EXERCISE DETAILS:
After locating the line with "Where should I click to: Click the Computer" in the data that follows, return it and every later line exactly, up to and including the line with "Click the Etihad".

(TASK DATA Opens)

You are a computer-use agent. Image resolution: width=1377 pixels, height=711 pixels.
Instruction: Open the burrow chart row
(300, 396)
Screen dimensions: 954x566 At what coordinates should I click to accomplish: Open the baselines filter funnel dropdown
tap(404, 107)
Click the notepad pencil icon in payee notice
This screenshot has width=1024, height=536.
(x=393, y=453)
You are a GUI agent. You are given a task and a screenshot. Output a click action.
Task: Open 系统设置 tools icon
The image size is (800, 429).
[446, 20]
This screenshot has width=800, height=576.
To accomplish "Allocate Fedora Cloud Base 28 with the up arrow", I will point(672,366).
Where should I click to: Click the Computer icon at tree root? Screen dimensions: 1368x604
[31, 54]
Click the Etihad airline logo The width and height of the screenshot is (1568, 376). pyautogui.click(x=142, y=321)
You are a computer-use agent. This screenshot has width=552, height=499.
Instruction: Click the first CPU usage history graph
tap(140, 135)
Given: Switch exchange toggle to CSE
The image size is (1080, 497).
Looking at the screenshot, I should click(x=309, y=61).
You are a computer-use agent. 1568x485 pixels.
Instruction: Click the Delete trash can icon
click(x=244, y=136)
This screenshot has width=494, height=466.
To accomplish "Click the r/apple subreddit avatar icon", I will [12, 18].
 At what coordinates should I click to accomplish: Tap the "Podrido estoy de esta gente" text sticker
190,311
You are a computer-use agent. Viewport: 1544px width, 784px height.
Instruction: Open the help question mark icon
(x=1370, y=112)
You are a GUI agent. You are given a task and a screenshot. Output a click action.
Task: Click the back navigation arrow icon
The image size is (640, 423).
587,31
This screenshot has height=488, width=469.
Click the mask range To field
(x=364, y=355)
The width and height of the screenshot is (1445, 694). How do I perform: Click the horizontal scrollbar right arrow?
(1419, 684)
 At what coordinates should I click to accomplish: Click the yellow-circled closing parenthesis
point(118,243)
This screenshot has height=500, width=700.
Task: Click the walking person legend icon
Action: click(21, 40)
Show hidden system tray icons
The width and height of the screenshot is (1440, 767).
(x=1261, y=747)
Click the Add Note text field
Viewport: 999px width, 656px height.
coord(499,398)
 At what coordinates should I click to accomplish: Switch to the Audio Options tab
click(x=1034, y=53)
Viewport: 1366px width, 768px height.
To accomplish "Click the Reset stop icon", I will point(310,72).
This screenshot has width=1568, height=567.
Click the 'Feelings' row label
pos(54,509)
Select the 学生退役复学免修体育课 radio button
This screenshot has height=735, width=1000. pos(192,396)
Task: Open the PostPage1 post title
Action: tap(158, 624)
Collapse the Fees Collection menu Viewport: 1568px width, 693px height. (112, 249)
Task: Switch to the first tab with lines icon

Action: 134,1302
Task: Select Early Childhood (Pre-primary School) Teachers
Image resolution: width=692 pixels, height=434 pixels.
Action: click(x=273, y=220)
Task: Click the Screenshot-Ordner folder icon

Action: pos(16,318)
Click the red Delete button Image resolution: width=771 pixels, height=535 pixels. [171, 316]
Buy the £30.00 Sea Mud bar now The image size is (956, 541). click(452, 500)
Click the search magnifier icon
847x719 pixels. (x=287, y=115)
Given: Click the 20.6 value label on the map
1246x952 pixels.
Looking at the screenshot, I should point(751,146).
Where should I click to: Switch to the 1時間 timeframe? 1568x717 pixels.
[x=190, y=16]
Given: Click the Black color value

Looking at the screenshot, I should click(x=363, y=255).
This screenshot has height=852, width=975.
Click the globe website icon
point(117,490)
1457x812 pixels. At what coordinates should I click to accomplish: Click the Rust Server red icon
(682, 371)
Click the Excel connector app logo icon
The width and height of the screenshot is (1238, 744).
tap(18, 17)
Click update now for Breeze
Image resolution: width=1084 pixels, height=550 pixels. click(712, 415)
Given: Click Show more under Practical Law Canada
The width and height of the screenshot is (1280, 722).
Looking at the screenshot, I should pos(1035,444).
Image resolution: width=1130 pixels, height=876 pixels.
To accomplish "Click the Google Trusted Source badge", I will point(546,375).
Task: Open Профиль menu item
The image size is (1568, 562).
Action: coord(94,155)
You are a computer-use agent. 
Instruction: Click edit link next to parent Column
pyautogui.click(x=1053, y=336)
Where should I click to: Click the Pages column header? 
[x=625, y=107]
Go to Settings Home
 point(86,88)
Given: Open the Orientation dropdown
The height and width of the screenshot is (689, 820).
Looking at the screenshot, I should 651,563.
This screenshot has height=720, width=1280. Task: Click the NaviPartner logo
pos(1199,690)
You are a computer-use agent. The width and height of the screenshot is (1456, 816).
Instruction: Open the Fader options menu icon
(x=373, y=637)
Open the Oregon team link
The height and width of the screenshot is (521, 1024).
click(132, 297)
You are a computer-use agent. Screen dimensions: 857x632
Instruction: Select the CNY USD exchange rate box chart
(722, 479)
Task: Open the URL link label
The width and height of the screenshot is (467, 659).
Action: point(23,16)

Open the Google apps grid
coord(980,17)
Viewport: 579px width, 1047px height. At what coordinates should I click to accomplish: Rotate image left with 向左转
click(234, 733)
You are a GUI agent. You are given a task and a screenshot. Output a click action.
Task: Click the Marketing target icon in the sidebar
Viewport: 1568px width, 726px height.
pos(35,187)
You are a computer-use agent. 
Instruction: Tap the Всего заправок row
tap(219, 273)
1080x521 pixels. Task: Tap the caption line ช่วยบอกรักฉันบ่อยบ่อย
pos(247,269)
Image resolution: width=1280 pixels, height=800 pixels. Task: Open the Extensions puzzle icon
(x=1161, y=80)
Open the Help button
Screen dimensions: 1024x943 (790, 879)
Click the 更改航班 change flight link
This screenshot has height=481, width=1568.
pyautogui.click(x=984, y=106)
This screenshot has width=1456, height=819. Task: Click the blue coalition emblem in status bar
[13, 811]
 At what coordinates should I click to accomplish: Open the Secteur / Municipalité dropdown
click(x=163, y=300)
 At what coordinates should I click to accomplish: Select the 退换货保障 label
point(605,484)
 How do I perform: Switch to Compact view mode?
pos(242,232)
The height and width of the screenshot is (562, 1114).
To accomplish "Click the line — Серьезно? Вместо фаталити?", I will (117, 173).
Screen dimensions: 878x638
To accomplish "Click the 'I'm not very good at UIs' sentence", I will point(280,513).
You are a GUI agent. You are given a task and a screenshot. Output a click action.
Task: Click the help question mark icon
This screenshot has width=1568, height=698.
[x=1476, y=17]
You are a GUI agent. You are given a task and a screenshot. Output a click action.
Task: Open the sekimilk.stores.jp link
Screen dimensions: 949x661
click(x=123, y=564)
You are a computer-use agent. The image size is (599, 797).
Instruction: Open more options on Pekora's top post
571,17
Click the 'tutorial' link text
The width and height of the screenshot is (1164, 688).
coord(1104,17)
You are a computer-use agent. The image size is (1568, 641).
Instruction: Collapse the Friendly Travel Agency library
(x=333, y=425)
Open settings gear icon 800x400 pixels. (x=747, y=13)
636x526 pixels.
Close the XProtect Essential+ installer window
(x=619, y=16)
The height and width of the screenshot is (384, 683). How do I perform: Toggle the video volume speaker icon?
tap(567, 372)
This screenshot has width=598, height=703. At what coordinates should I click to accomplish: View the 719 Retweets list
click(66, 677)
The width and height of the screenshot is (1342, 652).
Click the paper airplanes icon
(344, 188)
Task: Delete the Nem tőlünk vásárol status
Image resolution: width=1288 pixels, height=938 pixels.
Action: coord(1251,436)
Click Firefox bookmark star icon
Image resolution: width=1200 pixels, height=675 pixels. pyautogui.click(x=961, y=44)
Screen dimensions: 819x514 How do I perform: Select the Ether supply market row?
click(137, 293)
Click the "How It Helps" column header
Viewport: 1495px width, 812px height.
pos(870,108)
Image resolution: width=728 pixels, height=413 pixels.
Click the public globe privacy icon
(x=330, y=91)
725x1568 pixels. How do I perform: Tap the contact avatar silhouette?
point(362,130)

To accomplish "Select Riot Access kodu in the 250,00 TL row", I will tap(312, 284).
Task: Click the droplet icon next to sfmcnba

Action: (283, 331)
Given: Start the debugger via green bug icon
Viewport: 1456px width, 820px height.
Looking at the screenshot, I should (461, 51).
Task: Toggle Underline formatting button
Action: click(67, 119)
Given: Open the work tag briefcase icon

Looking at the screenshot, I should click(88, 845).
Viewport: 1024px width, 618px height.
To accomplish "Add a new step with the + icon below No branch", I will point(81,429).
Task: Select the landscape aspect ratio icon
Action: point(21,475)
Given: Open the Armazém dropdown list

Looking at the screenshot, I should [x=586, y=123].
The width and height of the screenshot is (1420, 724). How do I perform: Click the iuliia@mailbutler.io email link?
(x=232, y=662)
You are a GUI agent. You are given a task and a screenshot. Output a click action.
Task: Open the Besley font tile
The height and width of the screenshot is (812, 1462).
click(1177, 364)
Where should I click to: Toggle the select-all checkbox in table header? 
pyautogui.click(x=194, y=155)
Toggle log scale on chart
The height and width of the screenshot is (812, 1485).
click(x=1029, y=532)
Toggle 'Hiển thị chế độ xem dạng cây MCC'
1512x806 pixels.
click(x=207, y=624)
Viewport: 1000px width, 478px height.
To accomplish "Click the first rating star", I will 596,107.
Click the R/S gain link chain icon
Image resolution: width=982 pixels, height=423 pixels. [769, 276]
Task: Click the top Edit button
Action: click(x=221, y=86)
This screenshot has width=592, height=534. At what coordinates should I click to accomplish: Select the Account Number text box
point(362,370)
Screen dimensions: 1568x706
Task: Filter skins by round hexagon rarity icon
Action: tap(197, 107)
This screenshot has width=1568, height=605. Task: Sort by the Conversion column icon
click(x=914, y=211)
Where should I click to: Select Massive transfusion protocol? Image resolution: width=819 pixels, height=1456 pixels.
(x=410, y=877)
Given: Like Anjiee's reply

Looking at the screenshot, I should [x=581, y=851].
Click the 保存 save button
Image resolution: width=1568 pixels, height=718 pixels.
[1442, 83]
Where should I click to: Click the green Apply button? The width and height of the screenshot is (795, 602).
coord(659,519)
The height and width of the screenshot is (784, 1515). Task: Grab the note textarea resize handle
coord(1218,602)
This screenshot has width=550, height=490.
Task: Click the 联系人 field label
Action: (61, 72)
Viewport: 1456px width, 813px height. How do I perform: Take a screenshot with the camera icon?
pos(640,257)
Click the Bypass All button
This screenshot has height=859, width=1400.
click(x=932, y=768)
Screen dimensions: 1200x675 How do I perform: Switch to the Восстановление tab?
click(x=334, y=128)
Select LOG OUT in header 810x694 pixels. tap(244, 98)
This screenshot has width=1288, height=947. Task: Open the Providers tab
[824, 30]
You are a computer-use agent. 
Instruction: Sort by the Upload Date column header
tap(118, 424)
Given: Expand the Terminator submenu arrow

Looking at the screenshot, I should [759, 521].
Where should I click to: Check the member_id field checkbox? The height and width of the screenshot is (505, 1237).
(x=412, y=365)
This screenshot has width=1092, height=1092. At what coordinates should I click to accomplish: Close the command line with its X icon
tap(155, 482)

(TASK DATA Closes)

OUTPUT BELOW:
Where should I click to: Click the Computer icon at tree root? Screen dimensions: 1368x604
[31, 54]
Click the Etihad airline logo The width and height of the screenshot is (1568, 376). pyautogui.click(x=142, y=321)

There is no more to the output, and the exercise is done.